A este "razonamiento” sumaba otro de carácter nacionalista: los bolivianos hacíamos caso omiso a los milagros divinos y no sabíamos sacar provecho de las pocas oportunidades que se nos presentaban y, para variar, eran los extranjeros los que "siempre terminaban beneficiándose de nuestras materias primas, al darles incluso valor agregado”. 

¿No había sucedido eso, a lo largo de la historia del país, con la plata, la quina, la goma y el estaño? Los ingleses, ¿no habían mandado a pique el poderoso imperio de la goma, edificado, con grandes esfuerzos, por su abuelo Nicolás Suárez Callaú, en la Amazonia boliviana, cuando sacaron de contrabando las semillas del árbol del caucho para después atiborrar de plantines sus colonias asiáticas?

Por ser minero y monoproductor, la caída del precio del estaño, en los años 80, había sumido al país en una profunda crisis, ante la cual la coca era el único recurso estratégico renovable que le quedaba al gobierno "para sacarnos del subdesarrollo y saciar el hambre del pueblo”, aseguraba Suárez. En esos años, el gas no valía mucho. 
Y menos para alguien que, como "El rey de la cocaína”, quería pagar una deuda externa de unos 3.800 millones de dólares en 36 meses, y a quien le parece raro que se niegue "a priori la posibilidad de incursionar en el narcotráfico, en aras de nobles ideales, con la motivación del amor a la patria y a la humanidad”.

A gran escala

Con ese arsenal teórico, Suárez Gómez se convierte en el "don” de una actividad que - según los datos del libro de Levy- había comenzado a penetrar la estructura del poder dictatorial a mediados de los años 70. 
En la vida real, Suárez tiene la ventaja de contar con una flota de aviones para transportar carne, que inmediatamente pone al servicio de su nueva y lucrativa actividad. Además, es un hacendado y terrateniente beniano, descendiente del "Rey de la goma”, que dispone de tierras a las cuales se llega sólo por vía aérea y donde comienzan a funcionar factorías de producción a gran escala. 
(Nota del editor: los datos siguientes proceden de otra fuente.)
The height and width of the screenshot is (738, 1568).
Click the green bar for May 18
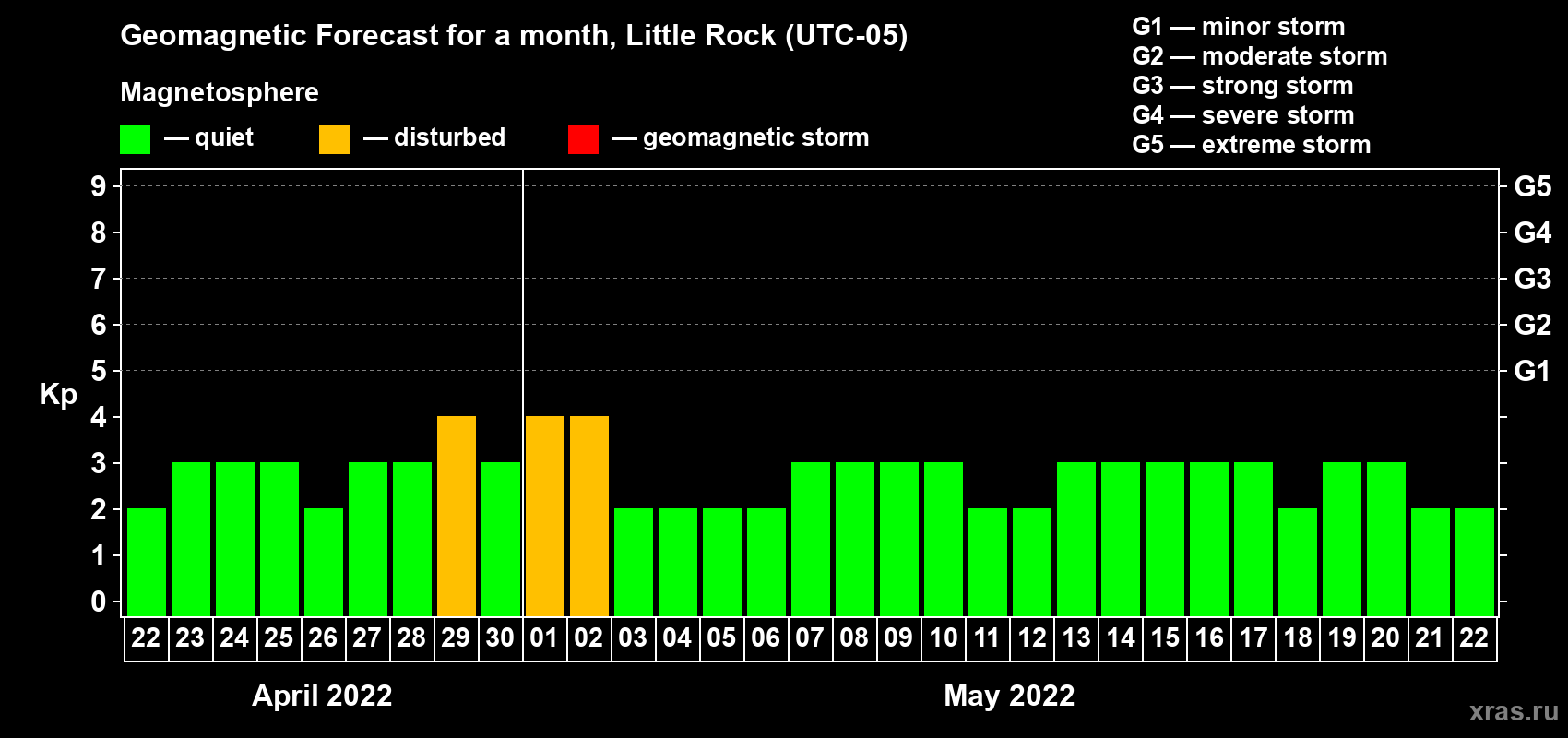coord(1297,562)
Esa "capacidad empresarial”, que deriva en la constitución de la "Corporación” o la "General Motors del narcotráfico”, es lo que busca un grupo de militares golpistas, encabezado por Luis García Meza y Luis Arce Gómez -primo del "Rey”-, con la mediación del nazi Klaus Barbie, entonces conocido como Klaus Altmann. Pactan con Suárez, a quien le dicen que no debía espantarle la idea de delinquir, porque el objetivo final era promover el desarrollo del país para sacarlo de la extrema pobreza. Es decir, una meta incluida en el ideario del "Rey”.  

Con este acuerdo, la "General Motors del narcotráfico” obtiene un paraguas político, a cambio de financiar el golpe del 17 de julio de 1980 con cinco millones de dólares. Para consolidar los envíos y las operaciones del "primer narcoestado”, Barbie-Altmann aporta con los "Novios de la muerte”, entre los cuales figuran los tristemente célebres Stefano Delle Chiaie y Joachim Fiebelkorn, entre otros neofascistas. Es inevitable que el narcotráfico sea como un imán para la muerte. 

La caída

Pero la transnacionalización del narcoestado no hubiera sido posible sin el cártel de Medellín, de Pablo Escobar. 
En junio de 1980, Suárez entabla una relación decisiva con los capos del futuro Cártel de Medellín. En 1981 celebra su cumpleaños con una fiesta de postín en Santa Cruz, a la cual llegan como invitados el "Pelícano” y el "Mexicano”, los colombianos Pablo Escobar Gaviria y Gonzalo Rodríguez Gacha, respectivamente, a quienes Suárez llama el Dúo Dinámico. 

Pero el narcoestado era como la bíblica estatua con pies de barro, y cuando cae lleva al "Rey de la Cocaína” tras las rejas, de donde sale para morir el 20 de julio de 2000.  En cambio, el "Ministro de la cocaína”, Luis Arce Gómez, hoy cumple, al igual que el exdictador Luis García Meza, una condena de 30 años sin derecho a indulto en Chonchocoro. García Meza, en su libro ¡Yo dictador!, niega todo lo que afirma el libro de Levy. 

Y así fue como terminó lo que ahora se conoce como el "primer narcoestado” del mundo. Uno de sus vestigios -¿los únicos?- serían los hipopótamos que, en Colombia, viven en la hacienda "Nápoles”, del "Pelícano”, y que salen a pastar por las noches.